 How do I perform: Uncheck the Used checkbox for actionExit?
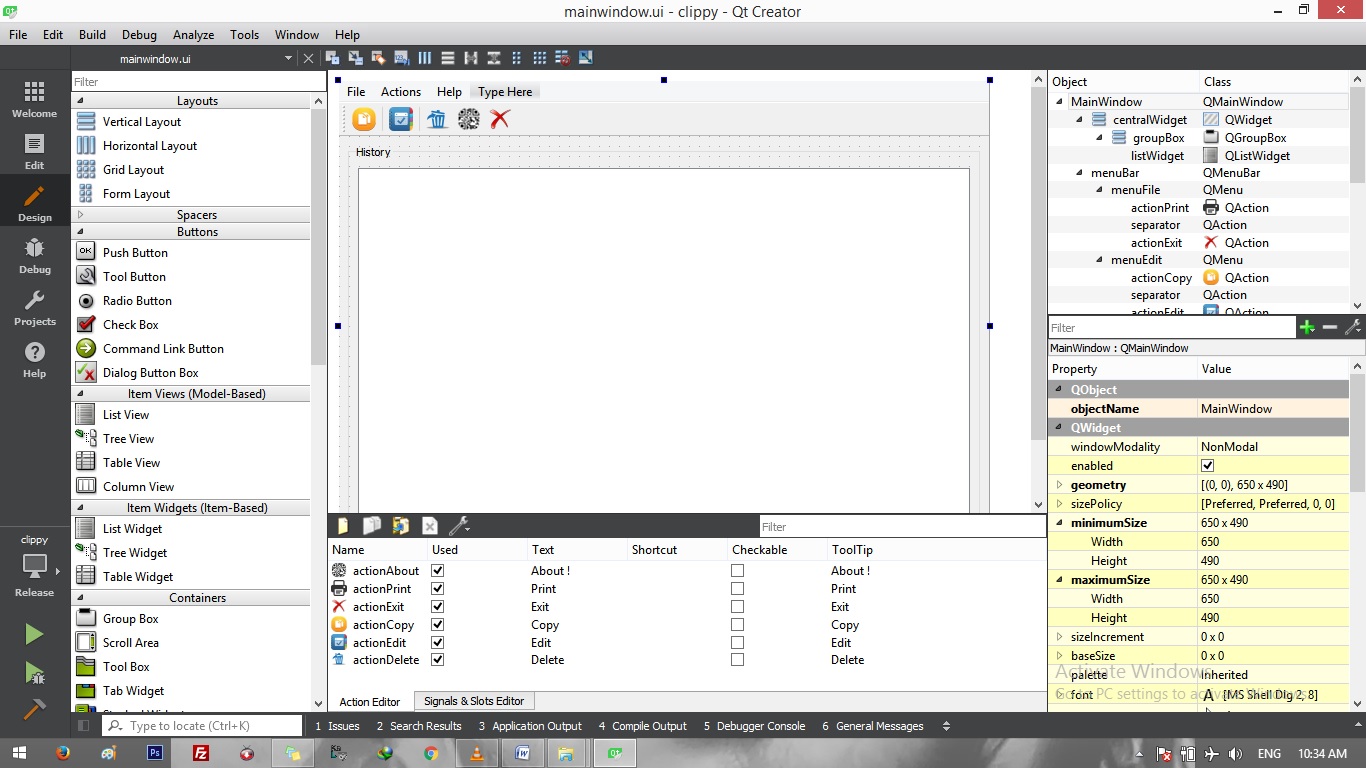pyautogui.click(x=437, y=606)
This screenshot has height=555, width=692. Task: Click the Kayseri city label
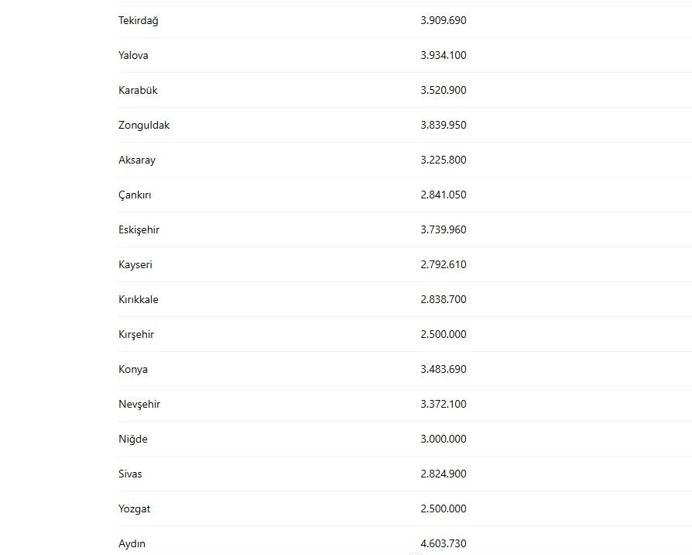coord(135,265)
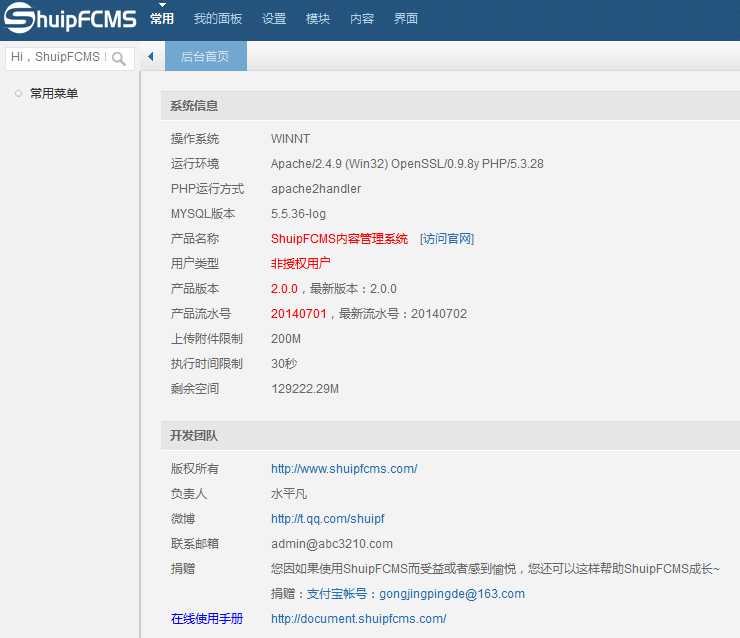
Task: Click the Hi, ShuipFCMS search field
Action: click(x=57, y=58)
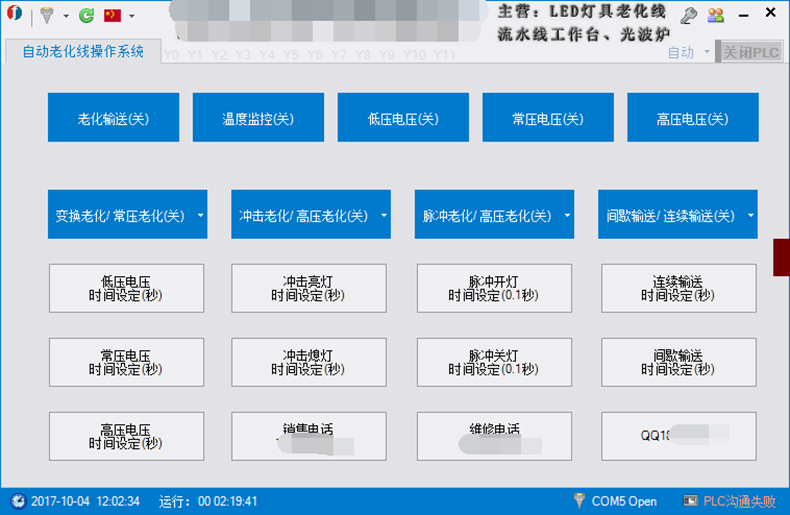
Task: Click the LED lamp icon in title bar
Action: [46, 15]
_ _ _
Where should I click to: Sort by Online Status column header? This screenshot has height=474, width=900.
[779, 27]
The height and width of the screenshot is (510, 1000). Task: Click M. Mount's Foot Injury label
_ _ _
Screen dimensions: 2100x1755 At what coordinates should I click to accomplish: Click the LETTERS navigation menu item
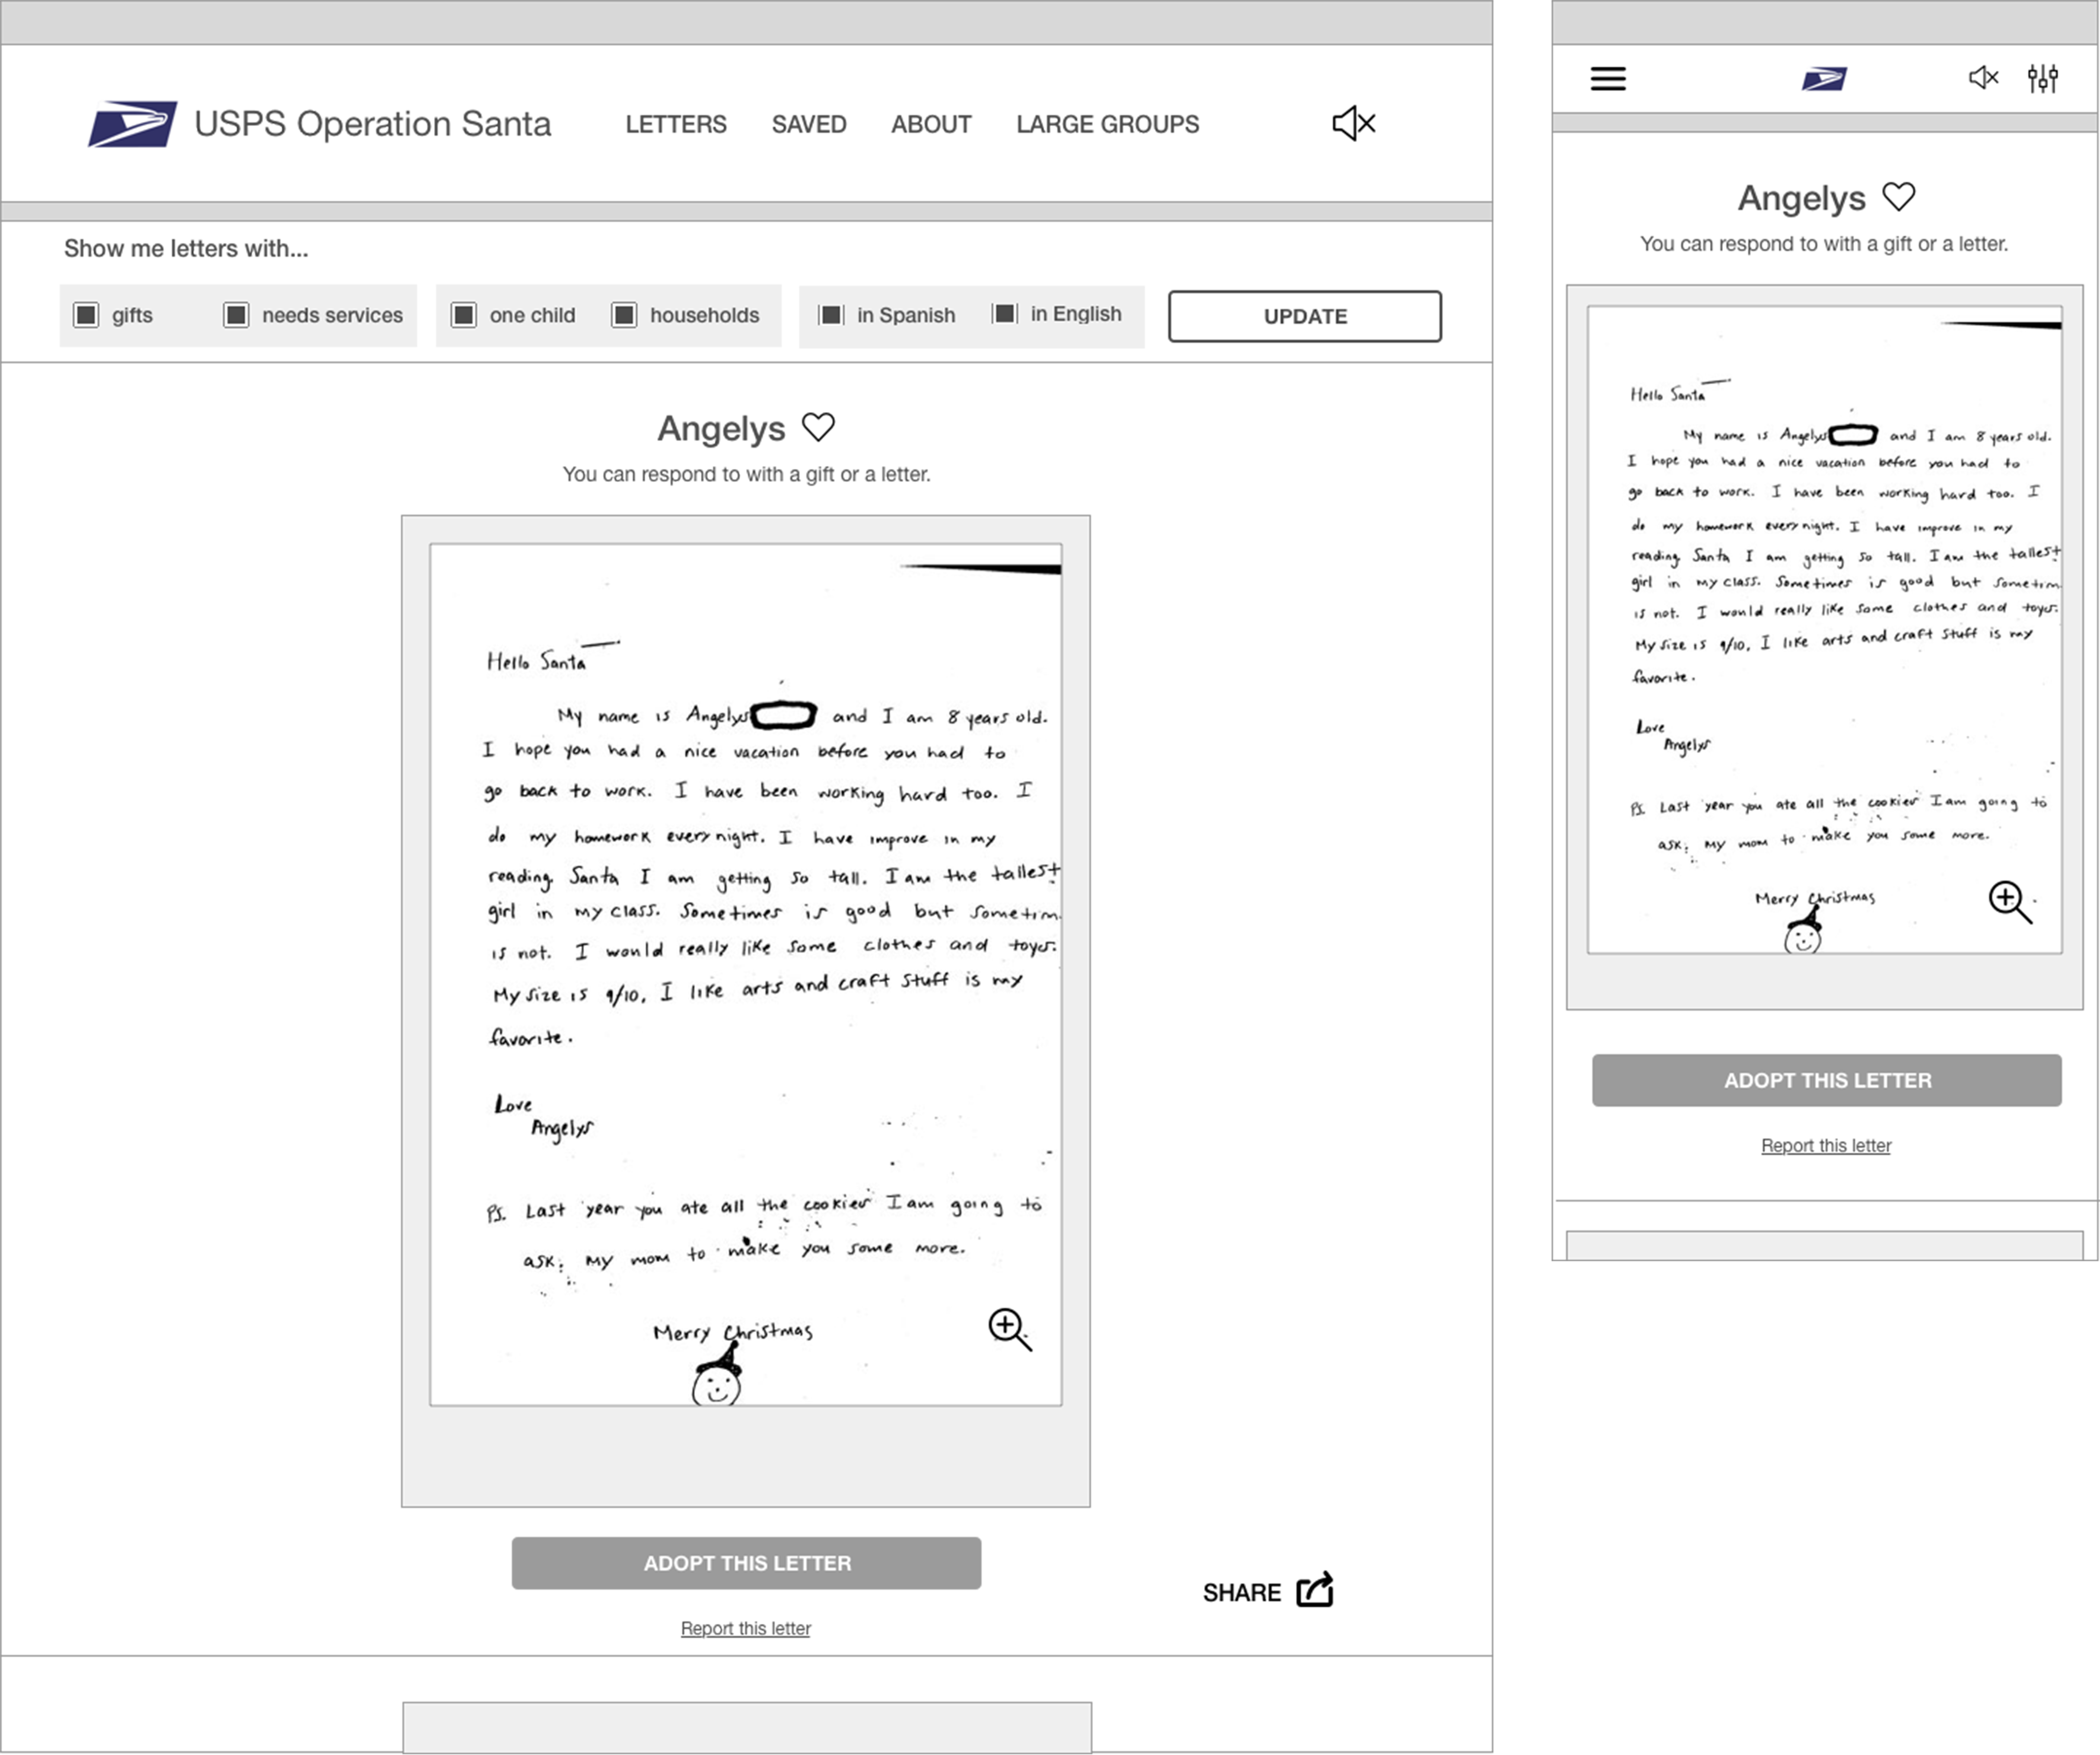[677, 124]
_ _ _
Problem to work on — Rewrite the data starting at the line that contains "This screenshot has height=555, width=692." and stopping after the line that contains "Action: [46, 15]", with "city label" replaced by "city name" and everything else left unchanged. Leave the pictures out of your answer.

Written response —
This screenshot has height=555, width=692. Task: Click the Kayseri city name
coord(135,265)
Task: Click the Hi, ShuipFCMS search field
Action: click(x=57, y=58)
Task: Click the LED lamp icon in title bar
Action: [46, 15]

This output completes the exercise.